“You’re not selling a commodity unless you want to.” Seth Godin
It’s a short quote but it really says it all. The Merrian-Webster Online Dictionary offers five different definitions of the word “commodity”. Number 4 says:
“a good or service whose wide availability typically leads to smaller profit margins and diminishes the importance of factors (as brand name) other than price”
In a “big box” world, wide availability is a fact of life. In the rare case where an item isn’t available from a Mart or a Depot, I can probably buy it online. So how do I not sell a commodity?
According to Godin, “You need to increase your value. If people don't want to pay, it's because you're not delivering enough value for the money you're charging.”

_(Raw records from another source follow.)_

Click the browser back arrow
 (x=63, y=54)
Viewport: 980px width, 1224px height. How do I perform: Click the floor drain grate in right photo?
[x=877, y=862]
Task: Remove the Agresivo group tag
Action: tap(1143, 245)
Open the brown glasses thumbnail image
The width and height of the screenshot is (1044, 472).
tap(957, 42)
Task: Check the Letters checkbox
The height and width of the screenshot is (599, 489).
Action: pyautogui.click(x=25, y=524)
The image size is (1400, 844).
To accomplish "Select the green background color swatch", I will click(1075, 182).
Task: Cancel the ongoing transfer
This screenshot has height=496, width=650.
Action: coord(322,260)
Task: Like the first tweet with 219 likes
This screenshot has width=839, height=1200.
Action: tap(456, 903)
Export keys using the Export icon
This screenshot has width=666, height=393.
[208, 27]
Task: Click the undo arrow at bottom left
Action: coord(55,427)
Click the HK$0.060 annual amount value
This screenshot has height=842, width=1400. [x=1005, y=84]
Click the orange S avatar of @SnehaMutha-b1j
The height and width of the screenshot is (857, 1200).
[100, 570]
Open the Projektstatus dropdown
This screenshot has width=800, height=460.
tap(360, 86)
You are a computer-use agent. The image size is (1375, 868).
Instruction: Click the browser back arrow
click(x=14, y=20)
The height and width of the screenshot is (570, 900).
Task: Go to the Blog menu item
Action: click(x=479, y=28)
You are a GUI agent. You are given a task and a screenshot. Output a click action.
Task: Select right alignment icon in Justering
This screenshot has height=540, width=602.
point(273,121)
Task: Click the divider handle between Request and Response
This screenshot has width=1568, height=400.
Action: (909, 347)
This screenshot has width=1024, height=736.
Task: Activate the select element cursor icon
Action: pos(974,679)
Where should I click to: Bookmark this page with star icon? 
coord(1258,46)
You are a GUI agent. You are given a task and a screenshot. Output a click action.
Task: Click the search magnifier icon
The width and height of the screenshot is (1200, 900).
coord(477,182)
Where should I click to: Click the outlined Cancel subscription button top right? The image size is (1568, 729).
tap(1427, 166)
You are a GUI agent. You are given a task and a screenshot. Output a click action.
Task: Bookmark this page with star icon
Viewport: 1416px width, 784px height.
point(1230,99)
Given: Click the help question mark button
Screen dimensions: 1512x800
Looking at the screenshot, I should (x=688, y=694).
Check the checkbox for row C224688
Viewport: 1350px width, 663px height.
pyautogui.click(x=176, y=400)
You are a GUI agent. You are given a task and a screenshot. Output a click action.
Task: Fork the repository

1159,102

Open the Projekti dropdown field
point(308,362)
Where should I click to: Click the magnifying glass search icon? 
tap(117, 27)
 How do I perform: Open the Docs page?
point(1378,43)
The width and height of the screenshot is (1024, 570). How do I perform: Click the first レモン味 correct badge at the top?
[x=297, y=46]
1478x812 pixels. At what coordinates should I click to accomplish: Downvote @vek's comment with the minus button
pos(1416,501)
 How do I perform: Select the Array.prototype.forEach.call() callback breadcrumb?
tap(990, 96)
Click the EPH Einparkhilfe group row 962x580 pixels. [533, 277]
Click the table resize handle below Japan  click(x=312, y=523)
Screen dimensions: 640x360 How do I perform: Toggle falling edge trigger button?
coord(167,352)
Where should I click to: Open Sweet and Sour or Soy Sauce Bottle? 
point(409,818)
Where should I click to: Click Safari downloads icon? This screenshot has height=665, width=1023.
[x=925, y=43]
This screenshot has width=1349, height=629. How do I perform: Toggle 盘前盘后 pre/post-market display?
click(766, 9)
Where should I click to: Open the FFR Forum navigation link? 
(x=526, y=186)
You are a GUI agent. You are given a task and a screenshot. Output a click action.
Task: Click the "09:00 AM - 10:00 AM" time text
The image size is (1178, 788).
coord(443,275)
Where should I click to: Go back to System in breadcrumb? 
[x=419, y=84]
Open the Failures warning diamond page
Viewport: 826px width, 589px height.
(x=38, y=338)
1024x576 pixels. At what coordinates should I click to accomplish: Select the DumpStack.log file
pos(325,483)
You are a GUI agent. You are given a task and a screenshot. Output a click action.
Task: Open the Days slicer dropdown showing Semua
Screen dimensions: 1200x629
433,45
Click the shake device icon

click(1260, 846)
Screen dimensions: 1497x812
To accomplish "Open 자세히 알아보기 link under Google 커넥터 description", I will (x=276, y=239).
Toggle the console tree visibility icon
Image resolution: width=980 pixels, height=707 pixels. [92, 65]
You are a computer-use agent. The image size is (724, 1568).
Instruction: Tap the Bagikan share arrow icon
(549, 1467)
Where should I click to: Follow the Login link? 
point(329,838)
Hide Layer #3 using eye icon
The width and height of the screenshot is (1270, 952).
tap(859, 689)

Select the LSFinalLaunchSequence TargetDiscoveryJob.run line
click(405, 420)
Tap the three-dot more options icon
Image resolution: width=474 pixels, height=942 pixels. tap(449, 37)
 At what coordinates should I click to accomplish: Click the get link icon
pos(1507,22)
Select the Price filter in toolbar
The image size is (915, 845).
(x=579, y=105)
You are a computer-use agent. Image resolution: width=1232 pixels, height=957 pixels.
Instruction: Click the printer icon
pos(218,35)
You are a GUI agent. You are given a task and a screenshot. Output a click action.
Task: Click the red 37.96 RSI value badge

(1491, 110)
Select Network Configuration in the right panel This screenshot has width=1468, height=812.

Aha! Value. I have to sell value. It’s not the thing in the box that matters. It’s how I deliver what’s in the box. It’s how I back it up. It’s how I treat people when they come into my store—or when they call on the phone.
Value is in showing the customer how to use what’s in the box. It’s standing behind it when there’s a problem. There are a million ways I can add value and cutting the price isn’t one of them.
Price cutting doesn’t add value. In fact, price cutting decreases value. I don’t want to buy the cheapest widget. I don’t want to “settle.” I want to buy the best widget and I want you to help me justify the price. If you do that, you’ll never sell a commodity. And who wants to sell something that’s defined by “smaller profit margins?” I know I don’t.